Install the optional dependency first:

bash
pip install "nexa-gauge[huggingface]"

Basic Usage

bash
nexagauge estimate eval \
  --input hf://org/dataset \
  --limit 10
bash
nexagauge run eval \
  --input hf://org/dataset \
  --limit 10 \
  --output-dir ./report

auto adapter mode selects the Hugging Face adapter whenever the input starts with hf://.

Adapter Options

OptionPurpose
--input hf://<dataset-id>Hugging Face dataset source.
--adapter huggingfaceForce the Hugging Face adapter instead of auto-detecting.
--hf-config <name>Optional dataset config name.
--hf-revision <rev>Optional revision, tag, branch, or commit.
--split <name>Dataset split for estimate. Default is train.
--limit <n>Maximum number of rows to process.
--start <n> / --end <n>Process a deterministic row slice.

Example with a config and revision:

bash
nexagauge estimate eval \
  --input hf://org/dataset \
  --adapter huggingface \
  --hf-config default \
  --hf-revision main \
  --limit 25

Row Schema

Hugging Face rows must expose the same fields or aliases as local data.

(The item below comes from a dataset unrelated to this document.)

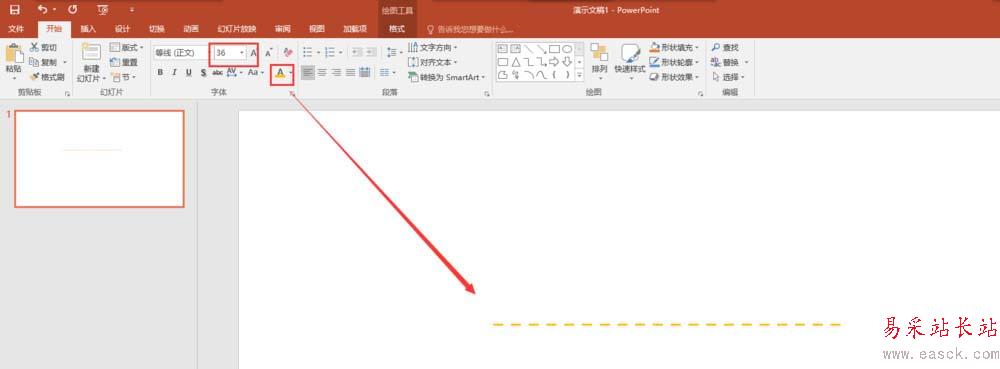
Task: Click the Quick Styles icon
Action: click(x=630, y=54)
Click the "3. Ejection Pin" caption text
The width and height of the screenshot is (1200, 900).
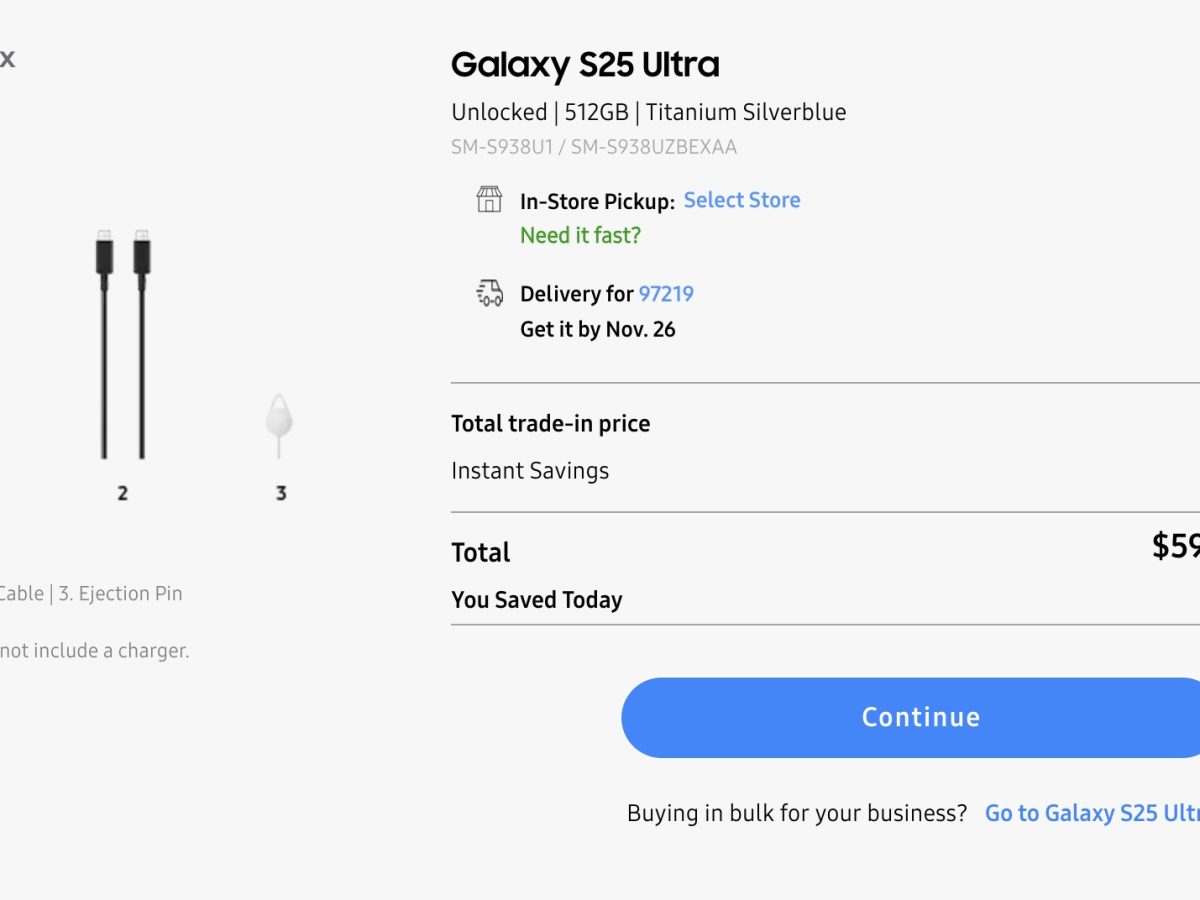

PurposeAccepted field names
Case IDcase_id, id
Generationgeneration, response, answer, output, completion
Questionquestion, query, prompt
Contextcontext, contexts, documents
Referencereference, ground_truth, gold_answer, label
GEval configgeval
Redteam configredteam

If a dataset does not already include generated outputs, precompute model responses into a generation-like field before running nexa-gauge.

Metric Activation

The same activation rules apply to Hugging Face rows:

  • generation is required for chunking, refinement, claims, redteam, and most metrics.
  • question activates relevance.
  • context activates grounding.
  • reference activates reference.
  • geval activates geval_steps and geval.
  • redteam adds or overrides custom redteam rubrics.

For the complete table, see Data Schema.

Common Runs

Estimate a small slice:

bash
nexagauge estimate eval \
  --input hf://org/dataset \
  --limit 5

Run grounding on rows that include context:

bash
nexagauge run grounding \
  --input hf://org/dataset \
  --limit 50 \
  --output-dir ./report-grounding

Run reference metrics on rows that include reference:

bash
nexagauge run reference \
  --input hf://org/dataset \
  --limit 50 \
  --output-dir ./report-reference